I used to be frustrated by the inevitability of waves. I would hurl myself against them with all my strength, body slapping broad-side into the ambling hill of water, trying with all my might to make an example, set a precedent, assert my sentient dominance over the senseless redundancy of nature. It was a battle of wills and I, being blessed with Will, was the clear favorite.
Naturally, I lost every time. Each wave was followed inexorably by another, and red-chested and infuriated by the ocean’s indifference to my presence, I would gather myself for another offensive.
Tiring of this, I would alter my strategy and resign myself to building sandcastles with moats carefully situated just at the limit of the obliging tide; or constructing palaces for sojourning crabs, nomadic despots who would signal their gratitude for my hospitality with clumsy sideways curtsies. Or something like that.
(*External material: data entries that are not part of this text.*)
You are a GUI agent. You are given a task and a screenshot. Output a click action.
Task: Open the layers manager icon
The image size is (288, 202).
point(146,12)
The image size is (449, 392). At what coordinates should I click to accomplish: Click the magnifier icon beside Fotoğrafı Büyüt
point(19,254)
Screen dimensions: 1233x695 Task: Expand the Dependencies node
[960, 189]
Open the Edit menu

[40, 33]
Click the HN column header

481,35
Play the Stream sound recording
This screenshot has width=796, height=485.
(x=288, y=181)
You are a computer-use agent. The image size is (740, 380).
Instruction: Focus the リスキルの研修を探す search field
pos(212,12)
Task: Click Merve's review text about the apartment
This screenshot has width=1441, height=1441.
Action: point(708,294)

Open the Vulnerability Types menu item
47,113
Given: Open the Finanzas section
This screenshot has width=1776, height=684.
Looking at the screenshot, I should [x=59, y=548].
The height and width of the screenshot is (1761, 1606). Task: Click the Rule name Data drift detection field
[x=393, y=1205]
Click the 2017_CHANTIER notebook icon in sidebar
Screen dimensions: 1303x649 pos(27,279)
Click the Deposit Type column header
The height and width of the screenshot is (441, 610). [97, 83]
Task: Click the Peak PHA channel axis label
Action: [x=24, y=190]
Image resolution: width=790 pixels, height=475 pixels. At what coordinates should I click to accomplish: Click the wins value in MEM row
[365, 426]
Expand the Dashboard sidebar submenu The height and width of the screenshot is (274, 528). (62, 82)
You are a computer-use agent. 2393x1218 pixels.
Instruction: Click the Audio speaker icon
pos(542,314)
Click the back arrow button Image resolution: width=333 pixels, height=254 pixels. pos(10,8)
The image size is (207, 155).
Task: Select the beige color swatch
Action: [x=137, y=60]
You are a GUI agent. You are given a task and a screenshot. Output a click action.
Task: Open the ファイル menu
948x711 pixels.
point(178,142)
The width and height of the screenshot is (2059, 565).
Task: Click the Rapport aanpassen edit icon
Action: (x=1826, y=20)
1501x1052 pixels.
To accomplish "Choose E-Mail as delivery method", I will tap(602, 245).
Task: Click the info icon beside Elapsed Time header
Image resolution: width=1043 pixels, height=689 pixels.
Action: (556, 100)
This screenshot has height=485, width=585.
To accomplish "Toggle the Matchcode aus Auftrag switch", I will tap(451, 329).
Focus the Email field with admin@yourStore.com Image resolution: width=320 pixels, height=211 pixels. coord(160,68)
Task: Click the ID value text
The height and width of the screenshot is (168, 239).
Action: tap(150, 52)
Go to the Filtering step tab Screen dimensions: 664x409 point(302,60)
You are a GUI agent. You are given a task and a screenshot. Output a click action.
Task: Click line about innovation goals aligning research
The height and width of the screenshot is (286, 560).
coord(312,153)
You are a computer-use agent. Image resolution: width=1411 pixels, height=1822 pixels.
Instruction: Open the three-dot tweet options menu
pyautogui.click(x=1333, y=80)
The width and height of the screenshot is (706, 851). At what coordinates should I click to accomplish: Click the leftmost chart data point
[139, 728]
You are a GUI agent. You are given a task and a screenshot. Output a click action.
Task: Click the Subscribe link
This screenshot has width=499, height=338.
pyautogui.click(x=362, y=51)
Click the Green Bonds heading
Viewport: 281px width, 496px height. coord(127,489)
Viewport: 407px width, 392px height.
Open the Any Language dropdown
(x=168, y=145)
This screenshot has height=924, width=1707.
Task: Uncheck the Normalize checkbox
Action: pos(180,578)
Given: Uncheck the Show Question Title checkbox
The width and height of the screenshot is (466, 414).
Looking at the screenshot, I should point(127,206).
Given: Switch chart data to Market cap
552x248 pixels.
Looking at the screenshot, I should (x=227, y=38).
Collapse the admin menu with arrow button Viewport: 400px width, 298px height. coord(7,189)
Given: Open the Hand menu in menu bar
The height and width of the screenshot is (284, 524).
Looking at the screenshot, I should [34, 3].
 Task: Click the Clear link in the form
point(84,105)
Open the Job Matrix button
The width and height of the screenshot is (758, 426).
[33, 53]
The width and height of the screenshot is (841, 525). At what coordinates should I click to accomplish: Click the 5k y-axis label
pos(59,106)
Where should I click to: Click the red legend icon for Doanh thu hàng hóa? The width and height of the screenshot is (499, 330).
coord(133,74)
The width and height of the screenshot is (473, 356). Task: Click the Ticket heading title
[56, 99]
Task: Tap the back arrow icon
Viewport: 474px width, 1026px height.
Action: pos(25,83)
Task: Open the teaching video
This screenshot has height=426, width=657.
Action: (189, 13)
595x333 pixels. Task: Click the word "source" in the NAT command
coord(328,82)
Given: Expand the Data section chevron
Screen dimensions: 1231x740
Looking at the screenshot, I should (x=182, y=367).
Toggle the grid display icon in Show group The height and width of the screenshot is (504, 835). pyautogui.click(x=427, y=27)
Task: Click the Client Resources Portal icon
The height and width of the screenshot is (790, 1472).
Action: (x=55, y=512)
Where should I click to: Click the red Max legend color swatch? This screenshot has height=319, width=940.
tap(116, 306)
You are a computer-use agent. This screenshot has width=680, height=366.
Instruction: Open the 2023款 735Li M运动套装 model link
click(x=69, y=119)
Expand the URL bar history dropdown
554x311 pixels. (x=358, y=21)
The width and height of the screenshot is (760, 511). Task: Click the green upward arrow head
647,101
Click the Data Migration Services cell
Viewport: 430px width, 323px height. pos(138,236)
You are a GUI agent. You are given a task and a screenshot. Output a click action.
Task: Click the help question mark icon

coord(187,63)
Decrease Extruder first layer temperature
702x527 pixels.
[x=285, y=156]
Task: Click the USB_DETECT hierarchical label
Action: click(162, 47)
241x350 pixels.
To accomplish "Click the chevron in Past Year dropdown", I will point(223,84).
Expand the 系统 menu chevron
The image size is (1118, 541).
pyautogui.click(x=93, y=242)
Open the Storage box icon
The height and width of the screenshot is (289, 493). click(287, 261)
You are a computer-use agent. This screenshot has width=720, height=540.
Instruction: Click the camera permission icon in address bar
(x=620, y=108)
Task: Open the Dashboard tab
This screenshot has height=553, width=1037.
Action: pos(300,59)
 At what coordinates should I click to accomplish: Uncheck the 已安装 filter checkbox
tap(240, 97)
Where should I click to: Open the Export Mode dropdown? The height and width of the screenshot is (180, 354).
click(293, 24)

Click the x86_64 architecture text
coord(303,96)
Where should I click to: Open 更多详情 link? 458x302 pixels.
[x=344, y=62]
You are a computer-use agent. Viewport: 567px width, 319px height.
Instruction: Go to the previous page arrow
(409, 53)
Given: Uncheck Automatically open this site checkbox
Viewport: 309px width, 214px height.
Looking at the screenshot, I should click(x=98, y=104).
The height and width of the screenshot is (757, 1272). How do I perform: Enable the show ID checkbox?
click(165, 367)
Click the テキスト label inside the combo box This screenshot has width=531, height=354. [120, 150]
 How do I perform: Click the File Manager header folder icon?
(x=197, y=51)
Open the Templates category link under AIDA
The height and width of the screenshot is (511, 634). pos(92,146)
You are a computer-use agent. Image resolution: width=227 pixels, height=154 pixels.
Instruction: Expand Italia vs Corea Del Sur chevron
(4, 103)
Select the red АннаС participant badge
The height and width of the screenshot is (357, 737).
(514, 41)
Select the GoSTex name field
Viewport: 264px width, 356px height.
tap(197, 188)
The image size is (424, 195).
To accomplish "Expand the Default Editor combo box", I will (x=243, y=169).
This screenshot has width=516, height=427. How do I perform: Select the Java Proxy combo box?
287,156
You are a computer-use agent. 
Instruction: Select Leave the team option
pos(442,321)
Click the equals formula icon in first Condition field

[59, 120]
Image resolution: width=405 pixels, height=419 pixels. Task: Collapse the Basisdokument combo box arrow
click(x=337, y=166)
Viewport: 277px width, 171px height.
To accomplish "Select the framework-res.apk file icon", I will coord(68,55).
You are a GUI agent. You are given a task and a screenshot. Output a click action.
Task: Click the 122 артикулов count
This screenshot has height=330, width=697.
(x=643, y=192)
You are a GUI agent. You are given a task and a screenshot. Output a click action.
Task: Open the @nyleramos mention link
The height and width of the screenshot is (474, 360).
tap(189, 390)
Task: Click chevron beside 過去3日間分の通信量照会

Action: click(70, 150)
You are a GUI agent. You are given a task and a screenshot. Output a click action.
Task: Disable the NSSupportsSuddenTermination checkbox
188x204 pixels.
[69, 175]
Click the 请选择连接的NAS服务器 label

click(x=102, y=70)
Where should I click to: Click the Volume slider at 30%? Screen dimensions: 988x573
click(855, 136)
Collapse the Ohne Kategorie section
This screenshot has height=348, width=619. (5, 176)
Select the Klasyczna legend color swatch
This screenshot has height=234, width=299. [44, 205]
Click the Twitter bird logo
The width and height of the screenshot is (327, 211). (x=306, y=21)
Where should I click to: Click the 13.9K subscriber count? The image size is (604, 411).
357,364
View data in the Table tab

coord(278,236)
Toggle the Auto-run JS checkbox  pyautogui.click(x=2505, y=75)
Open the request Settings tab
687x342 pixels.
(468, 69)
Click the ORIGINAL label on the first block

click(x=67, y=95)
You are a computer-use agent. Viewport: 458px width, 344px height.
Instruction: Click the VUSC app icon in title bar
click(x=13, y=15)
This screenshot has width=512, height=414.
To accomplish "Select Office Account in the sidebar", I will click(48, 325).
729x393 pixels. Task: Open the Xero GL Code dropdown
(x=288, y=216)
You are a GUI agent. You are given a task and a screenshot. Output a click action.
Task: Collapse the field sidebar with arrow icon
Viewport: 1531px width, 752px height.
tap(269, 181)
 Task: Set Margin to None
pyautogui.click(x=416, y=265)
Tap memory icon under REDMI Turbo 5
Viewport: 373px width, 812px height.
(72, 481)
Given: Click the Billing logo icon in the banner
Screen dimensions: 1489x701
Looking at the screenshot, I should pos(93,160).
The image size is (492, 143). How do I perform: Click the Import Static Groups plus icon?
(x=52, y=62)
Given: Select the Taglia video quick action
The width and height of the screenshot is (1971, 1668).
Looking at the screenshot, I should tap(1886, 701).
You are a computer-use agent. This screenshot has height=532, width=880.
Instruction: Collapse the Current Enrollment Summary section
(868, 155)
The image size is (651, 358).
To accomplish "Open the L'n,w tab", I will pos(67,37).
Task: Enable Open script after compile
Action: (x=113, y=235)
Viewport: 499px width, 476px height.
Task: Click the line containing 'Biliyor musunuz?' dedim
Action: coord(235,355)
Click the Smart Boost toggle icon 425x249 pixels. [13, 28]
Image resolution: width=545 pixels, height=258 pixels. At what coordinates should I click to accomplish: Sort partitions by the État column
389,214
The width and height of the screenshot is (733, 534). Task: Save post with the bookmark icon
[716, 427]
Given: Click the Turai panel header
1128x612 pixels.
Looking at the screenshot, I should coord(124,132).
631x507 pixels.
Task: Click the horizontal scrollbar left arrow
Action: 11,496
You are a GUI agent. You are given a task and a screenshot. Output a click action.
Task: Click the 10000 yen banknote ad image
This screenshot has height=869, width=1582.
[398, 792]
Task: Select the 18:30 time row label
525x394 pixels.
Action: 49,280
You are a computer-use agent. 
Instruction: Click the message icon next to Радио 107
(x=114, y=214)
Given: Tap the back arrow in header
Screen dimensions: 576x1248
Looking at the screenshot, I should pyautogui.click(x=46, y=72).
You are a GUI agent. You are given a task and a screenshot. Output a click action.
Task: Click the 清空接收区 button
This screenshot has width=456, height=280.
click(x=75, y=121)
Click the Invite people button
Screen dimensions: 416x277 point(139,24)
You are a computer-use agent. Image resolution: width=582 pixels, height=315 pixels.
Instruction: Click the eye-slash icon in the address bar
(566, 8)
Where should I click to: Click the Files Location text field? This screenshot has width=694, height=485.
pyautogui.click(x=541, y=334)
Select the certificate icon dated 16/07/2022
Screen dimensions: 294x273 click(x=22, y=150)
I was jealous of the older boys on their jet skis, their casual indifference to the forces that stymied me, skimming the surface like sleek cars on an undulating pavement, surgically slicing its skin, as unimpressed with their medium of travel as it was with me, their artificial waves trailing them, spreading out like a slow Japanese fan, criss-crossing at odd angles to their larger, slower cousins.
* * * * *
It’s been decades since I’ve been to the ocean, I realize as I leave the hospital in the cobalt light of the pre-dawn, but my feet remember the way. With a nod to the stoic palms on Cass Street I turn left, and sand supplants cement. I can’t feel its texture through my leather soles but it gives way deferentially under my weight. I don’t break stride, even as the tiny waves make a play for my kneecaps. When the water is deep enough I squat, submerging myself to the neck.
I am weightless. I am a buoy. The ocean cycles around me and through me and I am utterly unobtrusive. It rocks me like a baby, lovingly indifferent to my will. Tonight, I will dream of its momentum.